Facing Expulsion from the Senate He Loves, Harrison Williams Finds Some Unlikely Supporters - 1982-02-01
"If they can do it to me and get away with it, every member of Congress must wonder when he might be secretly taped and manipulated into something that looked bad. Maybe it's not bad at all, but it can look bad."
When the 62-year-old Senator from New Jersey complains of the FBI tactics in Abscam that brought about his downfall, he is warning his fellow legislators who will be his judges: It could happen to you, too. This week the Senate reconvenes, and one of its tasks will be to consider the expulsion of Harrison "Pete" Williams. He was found guilty of bribery and conspiracy last year after a federal jury watched him on videotape assuring a bogus Arab sheik that he could obtain government contracts for a titanium mine in which Williams would receive shares.
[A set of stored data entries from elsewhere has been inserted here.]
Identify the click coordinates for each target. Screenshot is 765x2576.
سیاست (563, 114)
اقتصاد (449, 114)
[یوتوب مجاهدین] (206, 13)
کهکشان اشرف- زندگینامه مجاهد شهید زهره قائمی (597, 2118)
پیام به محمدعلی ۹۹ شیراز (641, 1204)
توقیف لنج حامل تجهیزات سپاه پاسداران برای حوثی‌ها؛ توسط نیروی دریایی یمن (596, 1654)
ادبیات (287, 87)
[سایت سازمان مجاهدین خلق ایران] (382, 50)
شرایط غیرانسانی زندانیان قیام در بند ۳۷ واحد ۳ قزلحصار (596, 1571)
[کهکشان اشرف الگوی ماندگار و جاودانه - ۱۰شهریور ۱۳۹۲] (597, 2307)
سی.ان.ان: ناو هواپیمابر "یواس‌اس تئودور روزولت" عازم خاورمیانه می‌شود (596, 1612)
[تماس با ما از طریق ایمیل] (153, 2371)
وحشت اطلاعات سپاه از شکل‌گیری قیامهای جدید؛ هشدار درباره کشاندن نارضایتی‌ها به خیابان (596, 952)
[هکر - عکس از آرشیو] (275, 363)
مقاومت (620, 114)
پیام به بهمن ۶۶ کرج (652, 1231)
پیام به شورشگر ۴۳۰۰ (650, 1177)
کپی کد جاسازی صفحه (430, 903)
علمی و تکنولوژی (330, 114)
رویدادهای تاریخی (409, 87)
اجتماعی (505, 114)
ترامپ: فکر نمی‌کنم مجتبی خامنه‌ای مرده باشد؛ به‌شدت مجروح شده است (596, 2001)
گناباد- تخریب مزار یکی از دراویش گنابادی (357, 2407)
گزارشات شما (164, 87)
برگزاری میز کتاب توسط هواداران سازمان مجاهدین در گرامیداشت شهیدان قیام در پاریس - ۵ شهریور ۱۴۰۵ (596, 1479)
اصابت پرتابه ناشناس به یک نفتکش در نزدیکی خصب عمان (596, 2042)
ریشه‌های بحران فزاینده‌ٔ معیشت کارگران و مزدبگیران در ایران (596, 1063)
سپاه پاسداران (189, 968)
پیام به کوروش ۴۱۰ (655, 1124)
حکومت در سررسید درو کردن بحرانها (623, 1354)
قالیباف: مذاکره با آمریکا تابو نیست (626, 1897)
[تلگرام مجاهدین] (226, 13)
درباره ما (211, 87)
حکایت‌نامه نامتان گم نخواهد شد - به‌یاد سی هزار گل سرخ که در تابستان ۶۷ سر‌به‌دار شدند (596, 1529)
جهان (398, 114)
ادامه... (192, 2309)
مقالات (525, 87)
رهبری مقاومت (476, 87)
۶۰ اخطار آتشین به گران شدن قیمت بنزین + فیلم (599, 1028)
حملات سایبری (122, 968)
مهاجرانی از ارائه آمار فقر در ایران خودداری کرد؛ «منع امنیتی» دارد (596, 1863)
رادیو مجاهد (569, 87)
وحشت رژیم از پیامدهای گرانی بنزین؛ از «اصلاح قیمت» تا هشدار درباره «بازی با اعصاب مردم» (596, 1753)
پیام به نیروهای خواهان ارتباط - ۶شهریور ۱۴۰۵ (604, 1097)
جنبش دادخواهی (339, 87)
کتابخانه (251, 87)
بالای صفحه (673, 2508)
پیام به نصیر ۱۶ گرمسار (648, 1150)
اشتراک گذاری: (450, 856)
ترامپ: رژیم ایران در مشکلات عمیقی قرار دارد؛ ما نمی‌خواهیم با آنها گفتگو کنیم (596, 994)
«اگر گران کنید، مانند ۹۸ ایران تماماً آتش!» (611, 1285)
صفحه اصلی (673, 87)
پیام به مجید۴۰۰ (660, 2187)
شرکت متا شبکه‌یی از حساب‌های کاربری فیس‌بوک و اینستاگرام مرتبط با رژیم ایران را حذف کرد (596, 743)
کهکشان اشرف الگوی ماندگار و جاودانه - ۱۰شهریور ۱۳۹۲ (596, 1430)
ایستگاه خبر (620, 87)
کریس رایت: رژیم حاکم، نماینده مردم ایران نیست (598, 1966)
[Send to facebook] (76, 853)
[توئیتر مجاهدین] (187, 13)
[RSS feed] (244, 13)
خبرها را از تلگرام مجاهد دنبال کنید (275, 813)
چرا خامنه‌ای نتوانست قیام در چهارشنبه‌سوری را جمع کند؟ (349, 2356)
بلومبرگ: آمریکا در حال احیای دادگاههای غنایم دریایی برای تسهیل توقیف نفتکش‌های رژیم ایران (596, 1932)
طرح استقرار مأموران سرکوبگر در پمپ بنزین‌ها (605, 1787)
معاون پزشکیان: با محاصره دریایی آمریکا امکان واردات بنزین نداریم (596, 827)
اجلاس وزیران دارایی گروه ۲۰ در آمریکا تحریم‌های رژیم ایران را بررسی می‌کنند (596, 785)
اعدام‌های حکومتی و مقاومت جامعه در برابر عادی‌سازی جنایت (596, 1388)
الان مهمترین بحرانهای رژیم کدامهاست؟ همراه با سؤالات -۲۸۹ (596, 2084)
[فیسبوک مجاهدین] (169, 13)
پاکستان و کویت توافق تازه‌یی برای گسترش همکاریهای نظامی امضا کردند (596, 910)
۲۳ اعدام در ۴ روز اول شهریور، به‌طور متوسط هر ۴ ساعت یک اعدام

If his appeal is not successful, Williams will become the first U.S. Senator since 1906 to be convicted of a crime. He has yet to be sentenced, but if his colleagues follow the Senate Ethics Committee recommendation, it will be the first time that expulsion has been imposed on a U.S. Senator since the Civil War. His friends agree it will also be the ultimate humiliation for a man who has spent 23 years in the upper house. "The Senate," Williams' first wife, Nancy, says, "was his whole life."